Cannon, who wrote that she was losing many of her closest friends to AIDS at the time, helped create the local chapter of the NAMES Project and brought the quilt to Chicago — at Navy Pier in 1988 and McCormick Place in 1990, according to published reports.
Meanwhile, Cannon ramped up her involvement in activism and protests on behalf of those with HIV and AIDS.
"As AIDS reached epidemic proportions, where death was our constant companion, our anger at government's and society's indifference needed a place to go," Cannon wrote in The Advocate. "For me it meant becoming a regular fixture in the street activism of ACT UP/Chicago — the AIDS protest group that used guerilla tactics and street 'zaps' to challenge the political indifference of the establishment.

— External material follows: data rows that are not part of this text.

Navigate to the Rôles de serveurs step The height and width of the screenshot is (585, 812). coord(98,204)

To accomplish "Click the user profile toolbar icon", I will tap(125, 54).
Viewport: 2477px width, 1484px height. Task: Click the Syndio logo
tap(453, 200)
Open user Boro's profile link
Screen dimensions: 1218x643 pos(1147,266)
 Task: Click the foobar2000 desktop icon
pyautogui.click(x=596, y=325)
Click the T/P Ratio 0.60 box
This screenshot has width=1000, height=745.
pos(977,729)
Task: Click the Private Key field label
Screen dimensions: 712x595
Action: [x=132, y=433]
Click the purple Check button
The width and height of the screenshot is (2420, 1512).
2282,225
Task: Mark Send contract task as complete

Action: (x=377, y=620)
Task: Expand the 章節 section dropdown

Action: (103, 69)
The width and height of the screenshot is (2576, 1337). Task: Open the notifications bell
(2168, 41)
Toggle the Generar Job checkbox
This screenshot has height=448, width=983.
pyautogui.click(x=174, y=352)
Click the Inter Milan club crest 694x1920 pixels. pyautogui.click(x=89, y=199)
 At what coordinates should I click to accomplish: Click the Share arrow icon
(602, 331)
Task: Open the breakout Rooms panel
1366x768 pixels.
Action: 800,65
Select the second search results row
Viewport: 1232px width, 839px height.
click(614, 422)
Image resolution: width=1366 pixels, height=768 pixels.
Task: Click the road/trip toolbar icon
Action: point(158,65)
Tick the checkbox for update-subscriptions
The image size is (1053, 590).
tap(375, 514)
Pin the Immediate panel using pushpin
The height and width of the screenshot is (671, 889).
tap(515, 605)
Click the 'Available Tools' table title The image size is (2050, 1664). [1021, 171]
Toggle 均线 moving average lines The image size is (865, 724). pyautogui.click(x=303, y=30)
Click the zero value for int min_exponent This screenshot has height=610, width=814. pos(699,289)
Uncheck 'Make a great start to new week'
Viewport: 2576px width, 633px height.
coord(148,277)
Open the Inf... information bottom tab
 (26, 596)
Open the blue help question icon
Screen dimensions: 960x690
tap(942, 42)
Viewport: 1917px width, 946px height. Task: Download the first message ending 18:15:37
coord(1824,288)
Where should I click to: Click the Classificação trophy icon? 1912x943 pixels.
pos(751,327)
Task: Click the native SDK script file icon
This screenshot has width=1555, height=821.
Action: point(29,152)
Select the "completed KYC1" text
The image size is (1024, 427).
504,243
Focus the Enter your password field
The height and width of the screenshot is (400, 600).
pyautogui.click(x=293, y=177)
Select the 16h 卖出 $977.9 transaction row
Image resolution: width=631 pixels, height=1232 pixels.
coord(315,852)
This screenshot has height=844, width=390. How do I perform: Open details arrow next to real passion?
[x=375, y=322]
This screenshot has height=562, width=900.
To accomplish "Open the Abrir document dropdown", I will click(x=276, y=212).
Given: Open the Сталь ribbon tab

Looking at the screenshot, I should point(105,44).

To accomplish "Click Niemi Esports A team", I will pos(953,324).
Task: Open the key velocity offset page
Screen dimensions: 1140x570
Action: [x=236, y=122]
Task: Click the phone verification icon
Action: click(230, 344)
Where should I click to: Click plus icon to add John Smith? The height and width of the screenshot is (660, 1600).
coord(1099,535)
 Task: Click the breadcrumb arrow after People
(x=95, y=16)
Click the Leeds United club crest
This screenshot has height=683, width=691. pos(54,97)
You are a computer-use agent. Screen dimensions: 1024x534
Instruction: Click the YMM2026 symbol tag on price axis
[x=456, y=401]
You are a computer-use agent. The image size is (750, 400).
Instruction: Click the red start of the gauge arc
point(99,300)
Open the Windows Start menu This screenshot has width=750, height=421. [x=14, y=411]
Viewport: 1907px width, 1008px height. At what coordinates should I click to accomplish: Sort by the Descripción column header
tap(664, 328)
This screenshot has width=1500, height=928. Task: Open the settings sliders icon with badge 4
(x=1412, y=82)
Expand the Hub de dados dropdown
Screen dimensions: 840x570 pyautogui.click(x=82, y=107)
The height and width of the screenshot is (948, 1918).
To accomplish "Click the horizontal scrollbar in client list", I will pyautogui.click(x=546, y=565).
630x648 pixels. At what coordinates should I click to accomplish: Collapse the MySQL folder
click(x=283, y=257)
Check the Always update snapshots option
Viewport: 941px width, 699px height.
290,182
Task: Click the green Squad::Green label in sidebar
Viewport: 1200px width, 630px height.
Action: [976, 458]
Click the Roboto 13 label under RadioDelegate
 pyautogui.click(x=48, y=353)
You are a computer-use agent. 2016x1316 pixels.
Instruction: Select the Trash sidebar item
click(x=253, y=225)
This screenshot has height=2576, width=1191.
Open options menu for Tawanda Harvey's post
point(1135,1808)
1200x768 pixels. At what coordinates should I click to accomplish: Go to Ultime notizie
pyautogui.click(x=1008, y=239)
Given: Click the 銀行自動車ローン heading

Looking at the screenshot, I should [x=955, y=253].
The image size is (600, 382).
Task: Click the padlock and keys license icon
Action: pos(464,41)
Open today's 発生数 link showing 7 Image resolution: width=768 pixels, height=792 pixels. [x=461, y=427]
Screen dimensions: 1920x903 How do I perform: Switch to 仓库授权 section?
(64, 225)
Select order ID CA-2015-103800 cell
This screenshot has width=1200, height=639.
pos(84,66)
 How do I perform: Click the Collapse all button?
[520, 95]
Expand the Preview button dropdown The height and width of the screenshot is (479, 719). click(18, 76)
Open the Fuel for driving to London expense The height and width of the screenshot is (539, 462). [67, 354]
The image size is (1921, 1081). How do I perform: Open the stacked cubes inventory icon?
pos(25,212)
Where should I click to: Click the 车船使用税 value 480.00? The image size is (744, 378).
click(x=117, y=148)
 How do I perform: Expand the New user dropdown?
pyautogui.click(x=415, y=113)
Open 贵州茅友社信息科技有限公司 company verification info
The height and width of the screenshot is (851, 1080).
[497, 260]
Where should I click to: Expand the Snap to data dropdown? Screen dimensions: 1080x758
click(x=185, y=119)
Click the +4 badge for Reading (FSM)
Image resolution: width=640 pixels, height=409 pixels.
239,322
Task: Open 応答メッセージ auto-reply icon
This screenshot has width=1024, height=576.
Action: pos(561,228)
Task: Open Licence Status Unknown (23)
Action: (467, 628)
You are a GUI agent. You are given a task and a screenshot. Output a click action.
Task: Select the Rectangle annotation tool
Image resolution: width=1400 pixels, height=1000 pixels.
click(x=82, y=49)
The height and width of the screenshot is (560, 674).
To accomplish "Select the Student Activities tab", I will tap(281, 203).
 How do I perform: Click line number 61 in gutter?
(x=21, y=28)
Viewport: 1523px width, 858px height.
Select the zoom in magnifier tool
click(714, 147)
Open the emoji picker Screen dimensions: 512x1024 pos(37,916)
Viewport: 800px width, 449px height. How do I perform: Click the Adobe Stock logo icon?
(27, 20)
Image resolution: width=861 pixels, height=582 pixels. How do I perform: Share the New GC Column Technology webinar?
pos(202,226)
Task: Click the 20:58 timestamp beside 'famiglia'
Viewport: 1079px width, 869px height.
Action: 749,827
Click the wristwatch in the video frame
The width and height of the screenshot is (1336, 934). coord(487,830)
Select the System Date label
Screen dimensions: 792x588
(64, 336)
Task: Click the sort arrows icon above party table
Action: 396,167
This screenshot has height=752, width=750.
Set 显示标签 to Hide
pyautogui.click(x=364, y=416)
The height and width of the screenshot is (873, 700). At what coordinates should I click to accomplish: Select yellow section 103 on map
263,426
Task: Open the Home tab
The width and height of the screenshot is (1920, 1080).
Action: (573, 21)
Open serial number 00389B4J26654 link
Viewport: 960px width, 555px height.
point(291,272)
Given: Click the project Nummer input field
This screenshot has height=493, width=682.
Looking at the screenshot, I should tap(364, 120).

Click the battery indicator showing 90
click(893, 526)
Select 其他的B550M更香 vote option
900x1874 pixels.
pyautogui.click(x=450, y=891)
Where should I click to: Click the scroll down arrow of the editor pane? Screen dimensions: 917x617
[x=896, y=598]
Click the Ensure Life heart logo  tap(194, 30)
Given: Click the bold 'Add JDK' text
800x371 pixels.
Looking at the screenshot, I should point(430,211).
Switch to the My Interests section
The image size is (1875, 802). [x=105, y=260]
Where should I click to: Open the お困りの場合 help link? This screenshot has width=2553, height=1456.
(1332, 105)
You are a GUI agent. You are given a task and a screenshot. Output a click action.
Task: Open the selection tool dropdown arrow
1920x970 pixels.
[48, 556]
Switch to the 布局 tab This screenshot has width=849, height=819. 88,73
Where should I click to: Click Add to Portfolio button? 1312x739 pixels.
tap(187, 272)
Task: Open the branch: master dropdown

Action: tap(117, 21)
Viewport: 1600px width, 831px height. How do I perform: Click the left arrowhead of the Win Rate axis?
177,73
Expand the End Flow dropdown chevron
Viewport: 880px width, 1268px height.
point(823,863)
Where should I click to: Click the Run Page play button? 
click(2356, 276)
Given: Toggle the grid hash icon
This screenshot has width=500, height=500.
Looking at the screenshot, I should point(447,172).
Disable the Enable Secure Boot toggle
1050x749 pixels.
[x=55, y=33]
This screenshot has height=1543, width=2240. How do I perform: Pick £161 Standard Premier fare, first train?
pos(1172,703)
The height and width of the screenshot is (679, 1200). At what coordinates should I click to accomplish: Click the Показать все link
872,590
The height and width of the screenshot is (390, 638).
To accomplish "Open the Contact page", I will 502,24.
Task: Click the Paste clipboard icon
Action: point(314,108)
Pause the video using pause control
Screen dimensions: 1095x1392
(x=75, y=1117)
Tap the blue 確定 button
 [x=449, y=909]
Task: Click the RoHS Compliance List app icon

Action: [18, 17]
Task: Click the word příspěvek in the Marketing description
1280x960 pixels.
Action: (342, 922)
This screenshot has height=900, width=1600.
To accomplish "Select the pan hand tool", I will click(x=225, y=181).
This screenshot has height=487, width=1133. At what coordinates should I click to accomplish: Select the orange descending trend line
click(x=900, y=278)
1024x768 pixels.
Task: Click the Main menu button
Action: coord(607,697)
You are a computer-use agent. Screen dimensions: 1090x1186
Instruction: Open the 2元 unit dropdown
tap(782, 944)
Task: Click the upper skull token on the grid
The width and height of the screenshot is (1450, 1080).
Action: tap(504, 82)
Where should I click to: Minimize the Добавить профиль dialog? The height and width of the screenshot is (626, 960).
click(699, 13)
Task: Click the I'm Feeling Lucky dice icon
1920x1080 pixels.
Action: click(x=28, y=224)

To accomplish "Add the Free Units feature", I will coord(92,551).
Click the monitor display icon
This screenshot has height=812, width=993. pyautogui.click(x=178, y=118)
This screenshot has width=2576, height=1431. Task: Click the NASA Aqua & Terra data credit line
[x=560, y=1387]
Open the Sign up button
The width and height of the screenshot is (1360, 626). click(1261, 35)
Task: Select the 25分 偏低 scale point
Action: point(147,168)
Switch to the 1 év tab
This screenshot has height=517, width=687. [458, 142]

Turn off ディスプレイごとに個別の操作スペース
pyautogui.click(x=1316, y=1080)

Our need for assistance of every kind was met by a deafening silence — so we fought back the only way we know how."
Cannon organized the ACT UP-Chicago demonstrations along with her best friend — cartoonist Danny Sotomayor — and fellow activist Paul Adams.
Also in 1988, Cannon cofounded Open Hand Chicago, which served as a meals-on-wheels program for people with AIDS. Aided by Cannon's background as a bus driver, Open Hand Chicago laid out driving routes for delivery of meals "cooked in a modest kitchen," Cannon wrote for the Advocate.
But soon, with the emergency growing, Cannon wrote that she was "overseeing an army of 400 volunteers who turned out seven days a week to deliver hot ready-to-eat evening dinners and box lunches (for the next day) to over 1,200 people suffering from AIDS. And there was never a waiting list."
Cannon and Open Hand Chicago went on to open the GroceryLand food pantry, initially at 3902 N. Sheridan Rd. in Lakeview.
In 2011, Open Hand Chicago came under the umbrella of Heartland Alliance — which last year split into four separate entities as a cost-saving measure.
This past February, one of those entities, Heartland Alliance Health, announced plans to close its three food pantries — including GroceryLand, now at 5543 N. Broadway in the Edgewater neighborhood — and its two clinics. But the organization went on to reverse that decision.
In March, after the announcement that GroceryLand would stay open, Ald. Leni Manaa-Hoppenworth (48th) posed for a photo with Cannon, whom the alderwoman noted had been "feeding people with HIV for 36 years and isn't about to stop now."
In a social media post, entertainer Angelique Munro noted that Cannon was also a volunteer with AIDS Legal Counsel of Chicago, STOP AIDS Chicago, Howard Brown Health, and the AIDS care unit at Advocate Illinois Masonic Medical Center. Cannon was also a cofounder of the Chicago-based Legacy Project honoring LGBTQ+ history and culture.
"Mama Lori was the lifeline for so many of us. Her kitchen was open. Her arms were open. Her heart — endlessly open," Munro wrote. "To Lori—and every volunteer who's ever packed a grocery bag, delivered a meal, or sat bedside with someone in need—thank you. Your love and devotion built this community. Nothing can take that legacy away."